Parfois l'urgence de la situation amène des patients sans bracelet d'identification, perdu peut-être lors du départ, une difficulté parmi d'autres à gérer pour les équipes hospitalières qui réceptionnent le patient. Lorsque celui-ci va mieux et qu'il se réveille, il faut gérer ce qui s'apparente pour lui à un stress post-traumatique : « le patient qui a été en réanimation se réveille confus, anxieux et lui expliquer qu'il est à Bordeaux alors qu'il se souvient peut-être avoir été hospitalisé à Mulhouse ajoute à sa confusion. Certains patients sont totalement désorientés : une patiente à qui on venait d'annoncer le décès de son mari a dit au médecin ``prenez soin de vous docteur'', la sidération est totale ». Et une fois que le patient sort de réanimation, à des centaines de kilomètres de son établissement d'origine, son parcours de patient voyageur continue pour un retour vers des soins de suite et de réadaptation plus proches de son domicile. Le dispositif sanitaire ferroviaire aura permis de déplacer plus de deux cents patients des zones en tension vers des hôpitaux disposant de places en réanimation.
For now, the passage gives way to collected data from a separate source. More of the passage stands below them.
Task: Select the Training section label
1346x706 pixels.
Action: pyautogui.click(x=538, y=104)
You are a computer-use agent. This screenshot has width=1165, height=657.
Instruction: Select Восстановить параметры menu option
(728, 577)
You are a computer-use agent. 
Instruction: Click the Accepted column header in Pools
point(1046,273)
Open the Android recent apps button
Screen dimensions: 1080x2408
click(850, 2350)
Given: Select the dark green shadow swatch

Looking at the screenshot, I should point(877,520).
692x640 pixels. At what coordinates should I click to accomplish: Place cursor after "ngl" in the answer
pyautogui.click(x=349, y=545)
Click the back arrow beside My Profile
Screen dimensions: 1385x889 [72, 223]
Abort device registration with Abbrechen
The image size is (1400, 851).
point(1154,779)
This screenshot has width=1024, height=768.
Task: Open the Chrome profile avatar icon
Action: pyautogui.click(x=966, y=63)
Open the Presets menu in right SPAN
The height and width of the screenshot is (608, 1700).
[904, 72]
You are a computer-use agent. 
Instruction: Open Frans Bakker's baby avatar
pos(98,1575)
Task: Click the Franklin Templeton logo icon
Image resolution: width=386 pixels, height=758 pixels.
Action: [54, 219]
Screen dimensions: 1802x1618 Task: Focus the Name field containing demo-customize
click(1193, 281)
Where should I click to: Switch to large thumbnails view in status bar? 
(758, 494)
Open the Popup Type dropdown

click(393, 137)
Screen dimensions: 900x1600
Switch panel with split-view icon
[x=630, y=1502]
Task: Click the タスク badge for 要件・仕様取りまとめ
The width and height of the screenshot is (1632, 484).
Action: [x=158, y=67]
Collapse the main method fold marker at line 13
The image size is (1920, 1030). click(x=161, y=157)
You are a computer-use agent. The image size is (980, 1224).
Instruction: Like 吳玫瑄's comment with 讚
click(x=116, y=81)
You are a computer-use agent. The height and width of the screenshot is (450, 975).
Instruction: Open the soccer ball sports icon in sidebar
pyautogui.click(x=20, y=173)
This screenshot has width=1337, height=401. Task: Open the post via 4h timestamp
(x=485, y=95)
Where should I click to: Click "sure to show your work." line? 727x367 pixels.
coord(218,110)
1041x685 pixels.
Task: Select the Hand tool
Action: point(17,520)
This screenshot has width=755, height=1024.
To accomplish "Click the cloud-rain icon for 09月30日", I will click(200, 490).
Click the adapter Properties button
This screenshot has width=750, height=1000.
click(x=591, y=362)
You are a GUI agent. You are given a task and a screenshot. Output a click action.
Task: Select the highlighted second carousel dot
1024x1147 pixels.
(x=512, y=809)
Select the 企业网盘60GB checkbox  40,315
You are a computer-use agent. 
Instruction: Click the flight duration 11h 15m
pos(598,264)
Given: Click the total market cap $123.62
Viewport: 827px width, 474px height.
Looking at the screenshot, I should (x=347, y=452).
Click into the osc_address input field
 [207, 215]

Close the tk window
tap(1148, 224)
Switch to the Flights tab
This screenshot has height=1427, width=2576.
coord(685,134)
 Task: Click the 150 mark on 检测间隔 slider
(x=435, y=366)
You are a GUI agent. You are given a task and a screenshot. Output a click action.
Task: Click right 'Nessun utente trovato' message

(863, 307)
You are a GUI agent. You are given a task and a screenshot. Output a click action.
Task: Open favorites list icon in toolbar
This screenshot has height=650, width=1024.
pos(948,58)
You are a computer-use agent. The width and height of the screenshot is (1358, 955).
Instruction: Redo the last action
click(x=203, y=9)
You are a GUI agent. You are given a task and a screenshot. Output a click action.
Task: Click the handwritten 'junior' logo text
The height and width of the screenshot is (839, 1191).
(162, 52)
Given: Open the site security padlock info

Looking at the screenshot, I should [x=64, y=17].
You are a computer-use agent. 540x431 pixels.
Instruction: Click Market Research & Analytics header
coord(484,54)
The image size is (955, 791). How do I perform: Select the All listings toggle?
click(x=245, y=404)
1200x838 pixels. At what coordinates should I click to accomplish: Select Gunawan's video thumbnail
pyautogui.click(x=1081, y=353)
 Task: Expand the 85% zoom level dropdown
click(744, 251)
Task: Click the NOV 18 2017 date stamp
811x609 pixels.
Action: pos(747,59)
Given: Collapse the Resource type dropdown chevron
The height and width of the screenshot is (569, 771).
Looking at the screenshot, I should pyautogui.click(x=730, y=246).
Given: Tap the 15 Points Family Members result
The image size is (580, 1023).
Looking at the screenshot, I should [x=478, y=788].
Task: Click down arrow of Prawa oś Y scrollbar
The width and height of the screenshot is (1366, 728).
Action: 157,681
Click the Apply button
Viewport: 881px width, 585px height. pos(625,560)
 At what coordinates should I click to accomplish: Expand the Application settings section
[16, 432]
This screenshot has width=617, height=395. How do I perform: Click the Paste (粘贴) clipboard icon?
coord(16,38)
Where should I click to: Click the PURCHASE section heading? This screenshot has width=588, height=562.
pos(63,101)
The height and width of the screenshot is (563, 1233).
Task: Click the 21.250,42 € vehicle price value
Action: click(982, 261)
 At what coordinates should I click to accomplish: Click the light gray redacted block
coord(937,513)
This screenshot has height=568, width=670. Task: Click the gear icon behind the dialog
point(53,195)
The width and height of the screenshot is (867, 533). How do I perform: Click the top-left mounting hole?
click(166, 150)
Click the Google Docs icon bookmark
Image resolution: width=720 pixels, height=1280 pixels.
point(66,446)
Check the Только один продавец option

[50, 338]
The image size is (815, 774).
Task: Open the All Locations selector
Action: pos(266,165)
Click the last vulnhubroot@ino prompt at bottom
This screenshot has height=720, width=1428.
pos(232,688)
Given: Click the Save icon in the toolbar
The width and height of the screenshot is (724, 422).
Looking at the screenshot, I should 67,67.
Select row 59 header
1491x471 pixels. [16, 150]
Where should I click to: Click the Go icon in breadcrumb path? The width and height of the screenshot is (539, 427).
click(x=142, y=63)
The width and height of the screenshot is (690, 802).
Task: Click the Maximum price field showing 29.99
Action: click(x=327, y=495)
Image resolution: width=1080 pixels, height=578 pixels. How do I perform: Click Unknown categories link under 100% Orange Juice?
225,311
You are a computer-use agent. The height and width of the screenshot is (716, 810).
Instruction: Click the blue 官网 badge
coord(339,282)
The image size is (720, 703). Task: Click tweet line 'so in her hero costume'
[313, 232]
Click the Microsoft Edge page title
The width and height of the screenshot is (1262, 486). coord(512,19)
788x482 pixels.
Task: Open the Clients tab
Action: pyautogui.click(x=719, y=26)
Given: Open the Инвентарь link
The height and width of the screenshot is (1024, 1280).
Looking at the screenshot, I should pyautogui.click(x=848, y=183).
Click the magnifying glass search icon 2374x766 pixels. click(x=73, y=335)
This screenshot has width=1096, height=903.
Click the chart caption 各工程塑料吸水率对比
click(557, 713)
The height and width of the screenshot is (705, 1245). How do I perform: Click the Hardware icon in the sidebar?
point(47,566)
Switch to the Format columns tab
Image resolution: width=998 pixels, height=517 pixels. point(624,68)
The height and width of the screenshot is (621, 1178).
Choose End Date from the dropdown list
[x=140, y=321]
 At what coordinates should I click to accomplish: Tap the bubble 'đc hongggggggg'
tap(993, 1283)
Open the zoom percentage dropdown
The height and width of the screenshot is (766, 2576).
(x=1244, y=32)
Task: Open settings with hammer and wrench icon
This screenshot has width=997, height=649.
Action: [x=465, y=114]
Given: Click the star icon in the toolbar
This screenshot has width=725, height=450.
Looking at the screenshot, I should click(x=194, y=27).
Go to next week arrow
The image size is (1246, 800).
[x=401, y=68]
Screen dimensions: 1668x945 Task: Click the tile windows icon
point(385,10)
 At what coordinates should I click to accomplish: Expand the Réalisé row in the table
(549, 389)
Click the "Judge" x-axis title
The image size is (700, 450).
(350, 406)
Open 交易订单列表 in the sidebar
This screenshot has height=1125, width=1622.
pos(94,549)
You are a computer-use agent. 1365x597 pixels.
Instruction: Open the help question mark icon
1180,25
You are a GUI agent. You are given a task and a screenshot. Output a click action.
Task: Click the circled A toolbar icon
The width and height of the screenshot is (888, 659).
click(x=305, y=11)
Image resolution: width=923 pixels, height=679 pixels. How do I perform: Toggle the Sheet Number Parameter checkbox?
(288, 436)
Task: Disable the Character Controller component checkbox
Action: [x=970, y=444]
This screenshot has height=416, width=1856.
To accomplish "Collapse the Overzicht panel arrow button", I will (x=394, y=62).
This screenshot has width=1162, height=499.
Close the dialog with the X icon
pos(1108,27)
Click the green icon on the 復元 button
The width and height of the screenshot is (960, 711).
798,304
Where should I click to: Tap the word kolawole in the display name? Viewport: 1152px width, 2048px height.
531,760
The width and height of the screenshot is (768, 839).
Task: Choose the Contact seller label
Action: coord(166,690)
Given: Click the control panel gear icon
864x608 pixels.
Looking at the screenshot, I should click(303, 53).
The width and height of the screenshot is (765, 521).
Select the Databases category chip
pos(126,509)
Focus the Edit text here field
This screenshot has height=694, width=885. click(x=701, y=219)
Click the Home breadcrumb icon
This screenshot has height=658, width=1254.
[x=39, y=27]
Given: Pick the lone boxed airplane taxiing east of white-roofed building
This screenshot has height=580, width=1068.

Un dispositif inédit imaginé par les équipes du SAMU de Dijon et réalisé par une entreprise locale de la Côte-d'Or avec l'aide d'Airbus Helicopters a été mis en place pour le transport héliporté de patients contagieux mais non intubés. Baptisés BRAVE pour « bulle de réanimation aéroportable pour virus émergent », ce dispositif permet le transport d'un patient contagieux dans l'espace restreint de l'hélicoptère, où le médecin et l'infirmier sont à côté du patient, à moins d'un mètre. La présence de cette bulle autour du patient limite les projections et permet également un nettoyage plus rapide que celui de l'hélicoptère entier.